#1 and I made our first trip to the yearly USA Hockey Disabled Hockey Festival, special hockey division.
Watching two of his hockey issues I realized they mapped well onto behavioral issues.
He’s a strong player, but very weak at passing. He also over-responds to aggression or even accidents, rapidly escalating. (Sometimes, to his credit, the emotional response is so strong he removes himself from play. Which isn’t a great response, but not the worst. Fortunately this is special hockey, a more forgiving place.)
I think both of these match onto more global issues.
Passing is cognitively hard and, unless one has skilled teammates, often unrewarding. Instead of scoring a goal, the puck goes to the opposing team. The only reason a strong player passes to a weaker player is because of social pressure and social rewards. Turn-taking type behavior in other words. #1 is weak at this kind of interaction; he doesn’t “feel” the social pressure.

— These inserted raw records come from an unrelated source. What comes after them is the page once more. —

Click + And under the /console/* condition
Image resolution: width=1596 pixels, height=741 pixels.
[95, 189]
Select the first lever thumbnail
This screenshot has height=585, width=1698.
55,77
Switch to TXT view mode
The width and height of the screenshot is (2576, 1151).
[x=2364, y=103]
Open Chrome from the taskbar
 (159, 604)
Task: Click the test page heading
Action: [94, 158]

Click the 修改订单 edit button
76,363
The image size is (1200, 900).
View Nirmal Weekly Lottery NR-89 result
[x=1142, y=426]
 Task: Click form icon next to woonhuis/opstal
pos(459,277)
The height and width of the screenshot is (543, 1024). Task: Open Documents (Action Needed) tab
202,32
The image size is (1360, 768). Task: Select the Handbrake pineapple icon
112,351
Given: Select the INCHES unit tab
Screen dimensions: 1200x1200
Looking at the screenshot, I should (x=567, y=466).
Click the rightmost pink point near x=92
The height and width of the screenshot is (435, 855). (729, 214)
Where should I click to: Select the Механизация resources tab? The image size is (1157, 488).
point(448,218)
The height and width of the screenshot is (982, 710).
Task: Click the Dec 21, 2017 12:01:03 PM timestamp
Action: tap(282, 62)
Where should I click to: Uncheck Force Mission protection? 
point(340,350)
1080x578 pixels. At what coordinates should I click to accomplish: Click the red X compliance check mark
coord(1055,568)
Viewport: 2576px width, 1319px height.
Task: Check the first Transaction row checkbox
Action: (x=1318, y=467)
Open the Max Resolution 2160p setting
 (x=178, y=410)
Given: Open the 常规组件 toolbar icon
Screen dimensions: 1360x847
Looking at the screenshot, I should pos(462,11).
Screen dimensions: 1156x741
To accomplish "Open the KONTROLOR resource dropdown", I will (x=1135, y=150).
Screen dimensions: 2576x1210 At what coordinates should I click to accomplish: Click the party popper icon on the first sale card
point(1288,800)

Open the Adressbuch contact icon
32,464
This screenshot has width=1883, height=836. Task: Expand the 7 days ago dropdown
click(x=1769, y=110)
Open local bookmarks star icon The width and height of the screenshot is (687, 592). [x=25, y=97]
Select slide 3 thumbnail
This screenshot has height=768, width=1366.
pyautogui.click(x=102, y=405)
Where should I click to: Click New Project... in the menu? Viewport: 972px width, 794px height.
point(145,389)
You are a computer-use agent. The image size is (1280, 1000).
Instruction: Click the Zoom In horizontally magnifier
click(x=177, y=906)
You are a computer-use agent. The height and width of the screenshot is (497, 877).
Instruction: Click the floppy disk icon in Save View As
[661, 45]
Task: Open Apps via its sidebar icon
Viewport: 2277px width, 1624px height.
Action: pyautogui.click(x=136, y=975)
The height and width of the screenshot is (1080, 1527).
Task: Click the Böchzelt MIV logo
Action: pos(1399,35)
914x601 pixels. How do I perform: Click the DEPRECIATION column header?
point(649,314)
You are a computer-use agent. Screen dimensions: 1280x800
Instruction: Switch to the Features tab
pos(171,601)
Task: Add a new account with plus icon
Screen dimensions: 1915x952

Handling escalation is also tricky. #1’s sister can set him off with a look. (If she’s in a bad mood this works well to spread the feeling.) He is unable to respond with an equal or lesser action; in part because he mis-remembers the initial provocation. In his memory it is far bigger than it was; though in hockey the aggression is often flagrant*.
Both of these issues will factor into our summer behavioral program goals. Special hockey will give us a concrete way to manage progress. If he passes the puck, and returns an elbow with no more than an elbow, then we’ll have made real progress.
* Parenthetically, we have a bit of a referee problem in special hockey. If they come from regular hockey they overlook the routine illegal roughness that is hard for even neurotypical players to handle (fights!) and is well beyond what special hockey players can manage. Conversely, if they are used to less competitive special hockey they are unprepared to see elbows thrown and sticks slashed. It’s a hard job.